What if you had the same attitude towards stocks?

Think about it.

Saturday, October 15, 2016

Start up. At 60?

Life comes with several responsibilities.
Initially towards parents, then spouse and then children.
And middle age is usually spend fulfilling responsibilities towards all the three.
Yes, there are a few whose families are supportive towards starting up at 30,35 or even 45.
However, ever given a thought at starting up at 60?
Don't feel bemused.

In fact there are quite a few companies which were started off by seniors.
Captain CP Krishnan Nair founded Leela Hotels in 1987. He was 65 then. He passed away at the ripe old age of 92 in 2014. Between 65 and 92 he was sprightly enough to not only launch chains of The Leela all across the country but also took it public.

Does Colonel Sanders ring a bell? It doesn't? Well here you go:



Col Sanders became a professional chef at the age of 40, acquired the franchise of KFC at 62 and sold it for $ 2 million in 1965 at the age of 75.
What about Charles Flint? Well what about him?
He started the company which we now know as IBM. At the age of 61

Have a housing loan? It should most likely be from HDFC - which was started by Hasmukhbhai Parekh when he was 68.

So you must be saving and investing to get your children educated, take your family for holidays, retirement, buying a holiday home and for unforeseen circumstances.
But did you have a dream to start up? And reading about all those young rockstars who have made it big makes you feel you could do better! Or just start up! After all, it is this life that counts.
Why not create a start up fund?
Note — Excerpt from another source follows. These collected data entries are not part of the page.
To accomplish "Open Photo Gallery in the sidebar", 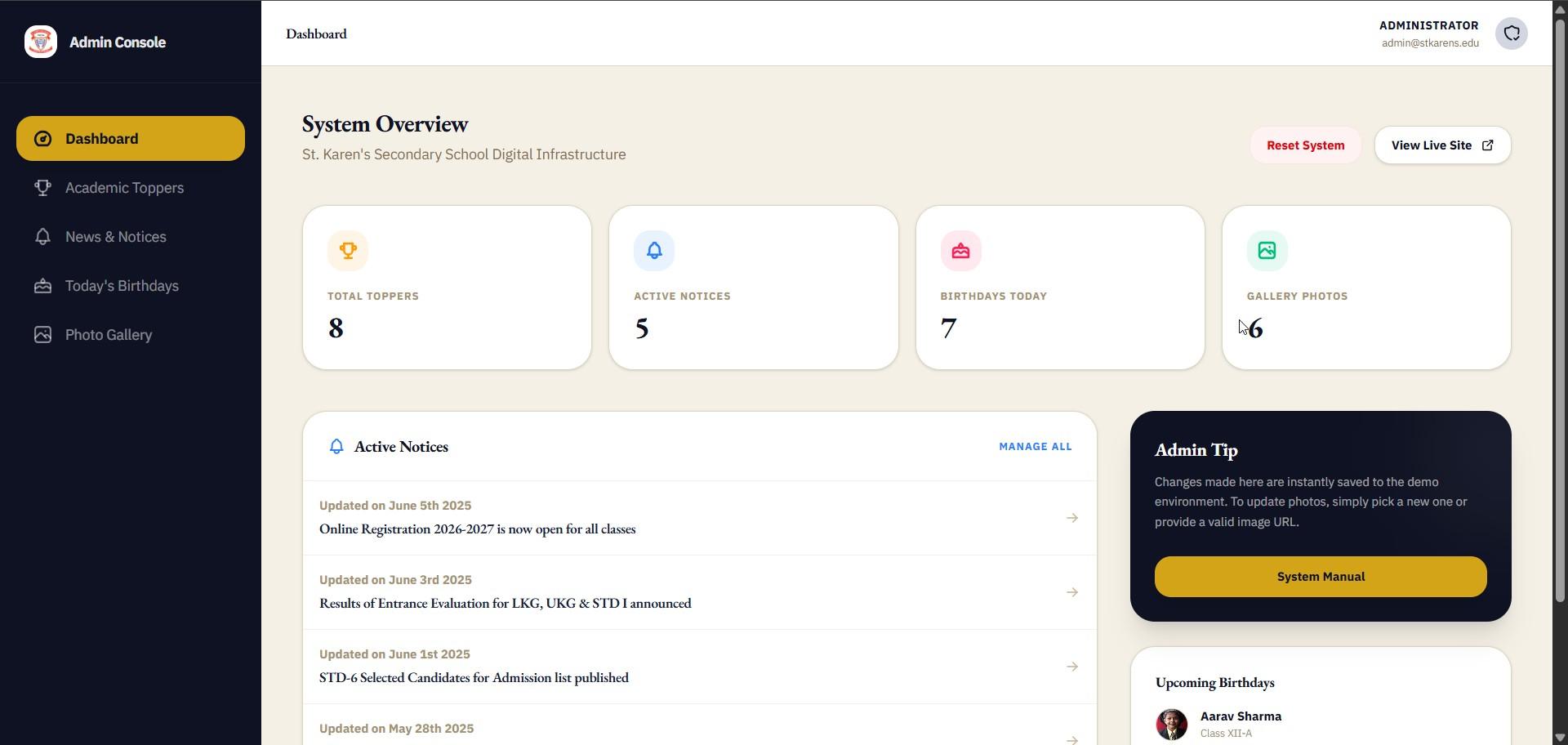I will pyautogui.click(x=131, y=335).
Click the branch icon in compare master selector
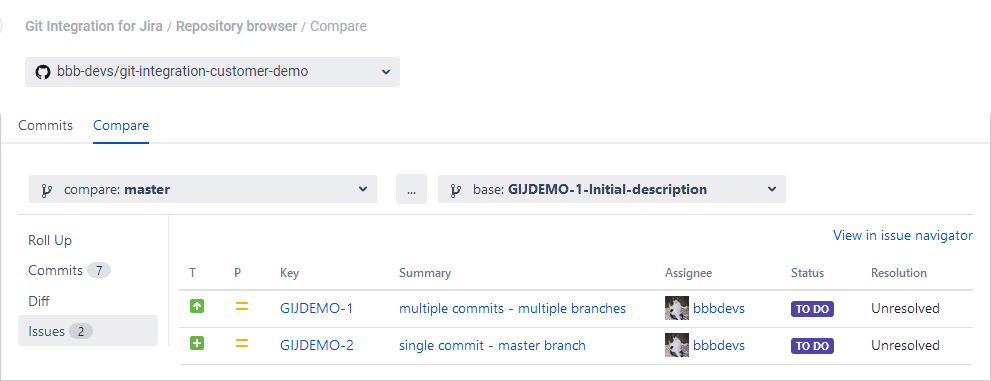Viewport: 991px width, 381px height. (x=46, y=190)
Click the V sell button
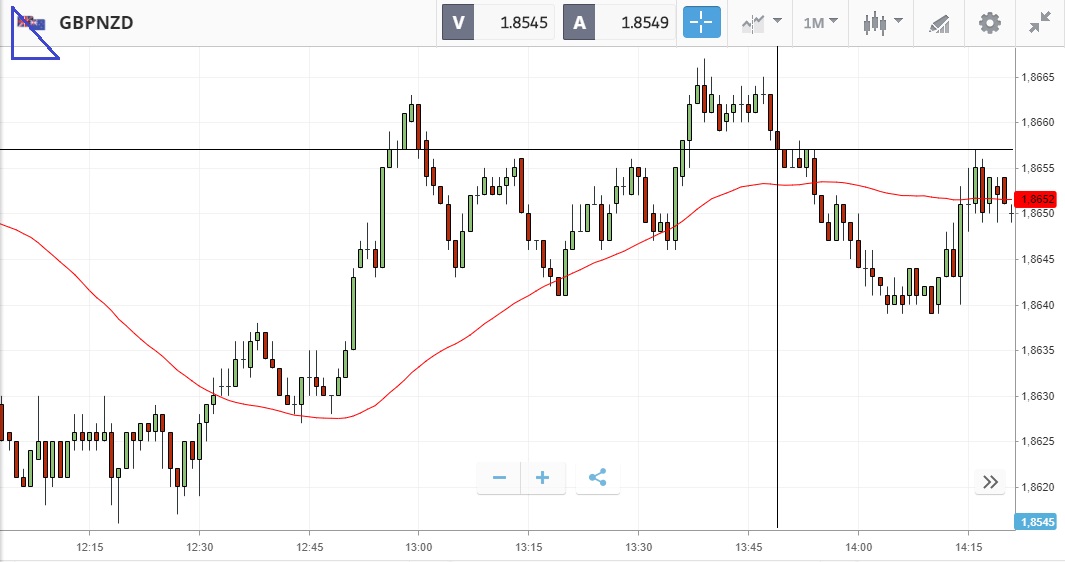The width and height of the screenshot is (1065, 562). (x=459, y=22)
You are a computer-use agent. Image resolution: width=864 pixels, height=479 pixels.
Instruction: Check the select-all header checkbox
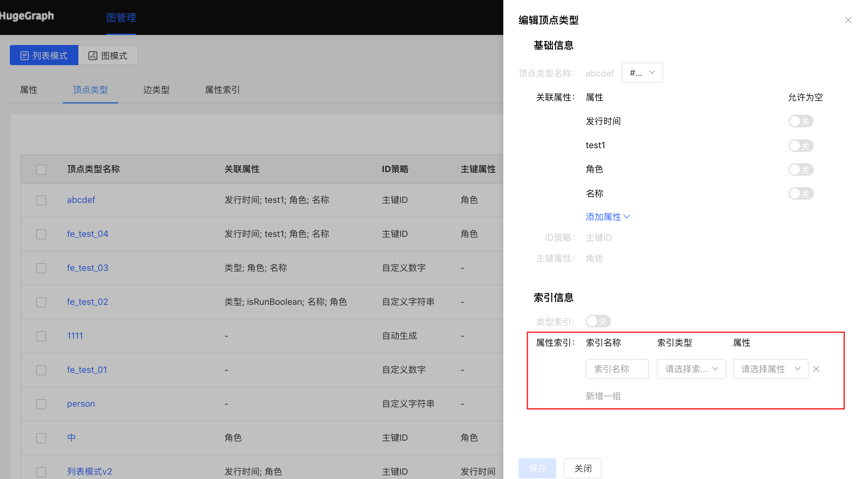point(41,169)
Start investing Rs 10,000 per month in a credible mutual fund. Even when you are 45, you have another 15 years to go. Do you know how much will it be worth when you are 60?

Assuming growth of a conservative 15% per annum, you are likely to land up with Rs 67.6 lakhs when you are 60. Even if you take inflation into account it is worth close to Rs 25 lakhs as on today.
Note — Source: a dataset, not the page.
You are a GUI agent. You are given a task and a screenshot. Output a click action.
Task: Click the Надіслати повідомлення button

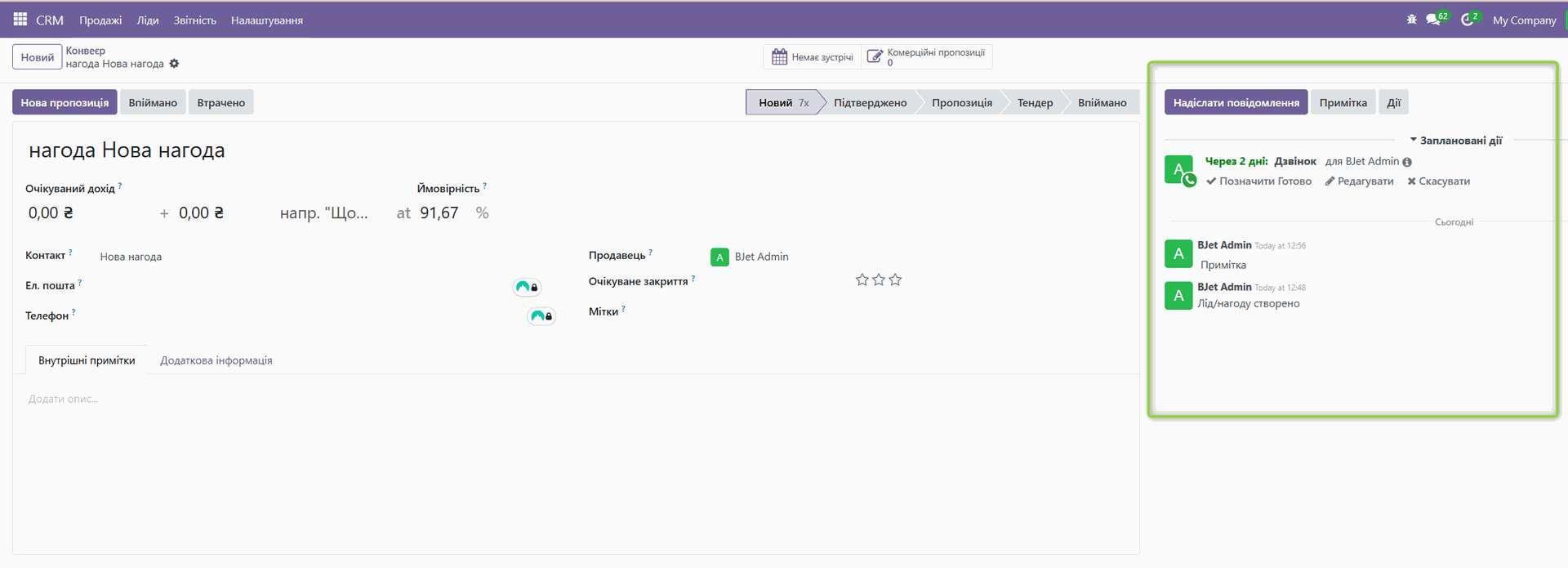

Not a bad figure to use as start up capital eh?

Monday, October 10, 2016

How much do you need for retirement?

So you are 40.

And your monthly expense is (exlcuding EMIs) close to Rs 80,000 per month.
You wish to maintain the same lifestyle when you are 60.

Considering inflation of 7.2%, your outgoing would be close to Rs 3,20,000/month when you are 60!



Does this number offer a reality check?

It must and it should!

Unless inflation rate is kinder or you are comfortable asking your children to pay you a monthly amount or you cut down on your expenses be prepared to be spending this kind of money.

And it is only going to go up.


Wish to know how to predict how much you need to live a comfortable life?

Introducing the rule of 72!

The rule of 72 helps you to calculate the approximate number of years which are required to double your money if the interest rate is known.



Example: Suppose you have invested 1 lakh in a financial instrument which grows year on year by 18%. Then the value of the same will be Rs 2 lakhs in 4 years.

This principle can also be applied to understand how inflation will impact your finances.

Example: If your monthly expenses are Rs 80,000 and inflation is 8% per year, then you will find yourself spending Rs 1,60,000 after 9 years. (72/8 = 9)

Sounds simple enough?


Become a millionaire by 31

Are you 21?
Receiving your first salary?
Rs 18,000 per month?

Wish to become a rupee millionaire by 31?

Care to invest 20% of it?
Rs 3,600 per month through SIPs

According to the calculator you would make 10.03 lakhs!
Taking inflation into account (around 7.2%), it would be worth 5 lakhs as on today.

Now if you don't touch this corpus and let it continue, you would have ....




..a mind boggling Rs 11.3 crores by the time you are 61.
(However taking inflation into account (around 7.2%) , it would be worth Rs 1.5 crore as on today)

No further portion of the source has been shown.